Когда пошел дождь, то, с одной стороны, он был другом Николасу, так как помогал ему оставаться незамеченным, а с другой стороны, врагом, потому что делал очень скользкими покрытые патиной медные пластины на крыше мансарды.

Осторожно шагая по крыше, Николас замер на месте и низко согнулся, так как увидел, что внизу по площади медленно движется полицейская патрульная машина. В бистро на углу стало оживленнее, чем днем. В галерею и дальше на улицу из трактира выплескивалась молодежь. Кто-то мог бы его заметить, если бы посмотрел вверх. Он не должен давать возможности сделать это.

Крыша располагалась под углом в сорок пять градусов, что было очень хорошо для того, чтобы помещение под ней оставалось сухим, но чрезвычайно затрудняло движение по ней без специальных приспособлений, какими пользуются кровельщики.

Прямо перед ним, но несколько ниже было окно мансарды, которое должно было послужить для него входом в здание, где располагалась компания «Авалон Лтд». Проблема была в том, что окно находилось ближе к краю крыши, выходящему на площадь, чем это ему хотелось бы. Николас рассчитал, что понадобится от двадцати до тридцати секунд, чтобы открыть окно и влезть в него, но гораздо больше, если там установлена сигнализация. В течение всего этого времени он будет на виду у проходящих по площади людей. Было бы глупо ожидать, что за это время никто не взглянет вверх. Поэтому он исходил из того, что кто-либо сделает это. Трюк состоял в том, чтобы он был как можно менее заметным.
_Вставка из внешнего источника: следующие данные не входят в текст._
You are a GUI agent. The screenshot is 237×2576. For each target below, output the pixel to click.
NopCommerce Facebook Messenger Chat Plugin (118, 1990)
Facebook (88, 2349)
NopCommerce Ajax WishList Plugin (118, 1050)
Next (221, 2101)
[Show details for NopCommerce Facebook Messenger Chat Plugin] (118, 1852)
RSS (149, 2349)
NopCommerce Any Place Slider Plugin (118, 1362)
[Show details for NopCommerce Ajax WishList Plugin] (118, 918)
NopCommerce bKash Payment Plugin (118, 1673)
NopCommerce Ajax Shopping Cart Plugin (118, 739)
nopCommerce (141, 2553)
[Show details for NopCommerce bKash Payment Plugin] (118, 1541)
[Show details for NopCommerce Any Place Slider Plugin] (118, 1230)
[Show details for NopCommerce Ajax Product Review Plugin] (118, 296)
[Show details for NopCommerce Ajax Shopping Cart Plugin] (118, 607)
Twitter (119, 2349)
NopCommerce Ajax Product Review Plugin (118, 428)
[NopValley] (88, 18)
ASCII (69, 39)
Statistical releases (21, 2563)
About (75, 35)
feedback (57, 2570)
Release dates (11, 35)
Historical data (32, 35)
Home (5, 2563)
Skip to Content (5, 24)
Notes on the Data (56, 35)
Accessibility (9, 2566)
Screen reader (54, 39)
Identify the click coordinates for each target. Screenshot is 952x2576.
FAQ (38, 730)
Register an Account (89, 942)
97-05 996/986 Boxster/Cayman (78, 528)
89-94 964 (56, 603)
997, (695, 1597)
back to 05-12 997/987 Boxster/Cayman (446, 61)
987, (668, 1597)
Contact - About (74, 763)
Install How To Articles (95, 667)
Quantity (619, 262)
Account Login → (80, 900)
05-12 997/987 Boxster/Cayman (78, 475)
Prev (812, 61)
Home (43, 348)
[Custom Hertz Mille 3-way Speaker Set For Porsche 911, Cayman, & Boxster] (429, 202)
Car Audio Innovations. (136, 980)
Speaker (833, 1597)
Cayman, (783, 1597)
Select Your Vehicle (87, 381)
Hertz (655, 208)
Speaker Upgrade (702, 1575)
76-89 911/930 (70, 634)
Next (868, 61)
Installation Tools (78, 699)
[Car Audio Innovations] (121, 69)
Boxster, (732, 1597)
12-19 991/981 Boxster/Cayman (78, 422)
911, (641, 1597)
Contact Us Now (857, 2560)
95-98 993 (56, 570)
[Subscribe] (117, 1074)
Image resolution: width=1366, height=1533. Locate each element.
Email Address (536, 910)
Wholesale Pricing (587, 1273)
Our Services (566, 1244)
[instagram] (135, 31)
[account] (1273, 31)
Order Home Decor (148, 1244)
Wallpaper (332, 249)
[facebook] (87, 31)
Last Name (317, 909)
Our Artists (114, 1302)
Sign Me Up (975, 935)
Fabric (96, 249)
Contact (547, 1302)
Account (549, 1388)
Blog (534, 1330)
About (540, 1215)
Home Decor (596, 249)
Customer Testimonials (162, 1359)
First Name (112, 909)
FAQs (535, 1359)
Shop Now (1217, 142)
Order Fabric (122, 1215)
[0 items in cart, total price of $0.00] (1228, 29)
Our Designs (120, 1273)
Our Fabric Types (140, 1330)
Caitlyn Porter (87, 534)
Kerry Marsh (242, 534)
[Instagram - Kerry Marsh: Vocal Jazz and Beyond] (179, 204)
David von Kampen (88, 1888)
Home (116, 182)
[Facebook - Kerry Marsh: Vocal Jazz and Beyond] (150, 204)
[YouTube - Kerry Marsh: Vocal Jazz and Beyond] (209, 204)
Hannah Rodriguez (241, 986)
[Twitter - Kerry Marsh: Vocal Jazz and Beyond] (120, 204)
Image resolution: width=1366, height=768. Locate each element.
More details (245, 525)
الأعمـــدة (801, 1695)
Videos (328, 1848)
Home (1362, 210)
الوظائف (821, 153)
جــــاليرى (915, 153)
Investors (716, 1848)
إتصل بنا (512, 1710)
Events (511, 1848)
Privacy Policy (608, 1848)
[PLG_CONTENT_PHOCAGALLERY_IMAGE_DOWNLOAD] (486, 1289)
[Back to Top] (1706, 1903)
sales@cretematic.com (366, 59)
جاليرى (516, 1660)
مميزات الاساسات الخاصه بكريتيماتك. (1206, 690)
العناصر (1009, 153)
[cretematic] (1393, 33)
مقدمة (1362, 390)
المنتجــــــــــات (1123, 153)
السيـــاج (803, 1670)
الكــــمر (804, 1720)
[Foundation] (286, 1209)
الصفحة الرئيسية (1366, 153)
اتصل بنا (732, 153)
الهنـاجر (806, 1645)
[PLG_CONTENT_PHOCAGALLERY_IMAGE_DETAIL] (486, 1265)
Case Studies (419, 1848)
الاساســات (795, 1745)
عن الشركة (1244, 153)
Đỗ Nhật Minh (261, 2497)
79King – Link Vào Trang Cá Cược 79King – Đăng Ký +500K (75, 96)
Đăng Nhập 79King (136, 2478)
Он был одет во все тускло-черное. Уходя из комнаты гостиницы, Николас взял карандаш Челесты для подкраски ресниц и теперь намазал им щеки, нос, лоб и кончики ушей, а также тыльную часть кистей рук. Достал из кармана два предмета и закрепил их на свои ладони. Это были некоде, которые он сам придумал и сделал. Они представляли собой как бы кольчугу из легкой цепочки с бугорками, что позволяло ему цепляться за скользкие поверхности.

Николас лег на крышу головой вперед, прочно уперся руками в кровлю и стал медленно спускаться вниз.

Дождь барабанил по меди, разбрасывая мелкие брызги, блестевшие в свете фонарей. Его ноздри ощущали легкий запах окислившегося металла. Он полз, как его учили в раннем детстве, по методу, известному как Кагири Нишики, когда в движении находится попеременно только одна рука или нога. Расстояние преодолевалось крайне медленно, так как дыхание должно было быть замедленным и соответствовать медитационному ритму, а все тело расслаблялось соответственно этому ритму. В таком состоянии распростертая человеческая фигура, уже искаженная ночными тенями и наклоном крыши, как бы расплывалась, она полностью теряла очертания человека.

Посмотревшему на крышу понадобилось бы пристально вглядываться какое-то время в то место, где лежал Николас, чтобы увидеть его движение. И даже тогда это едва заметное движение, по всей вероятности, было бы отнесено на счет голубей, прячущихся от сырой погоды, или же на дождь, стекающий по медной крыше.

Для Николаса время потеряло всякое значение. Он был в полусознательном состоянии, которого достигают тибетские святые, когда они ходят по огню или гвоздям. Их сознание уходит внутрь, а чувствительность притупляется во всем теле.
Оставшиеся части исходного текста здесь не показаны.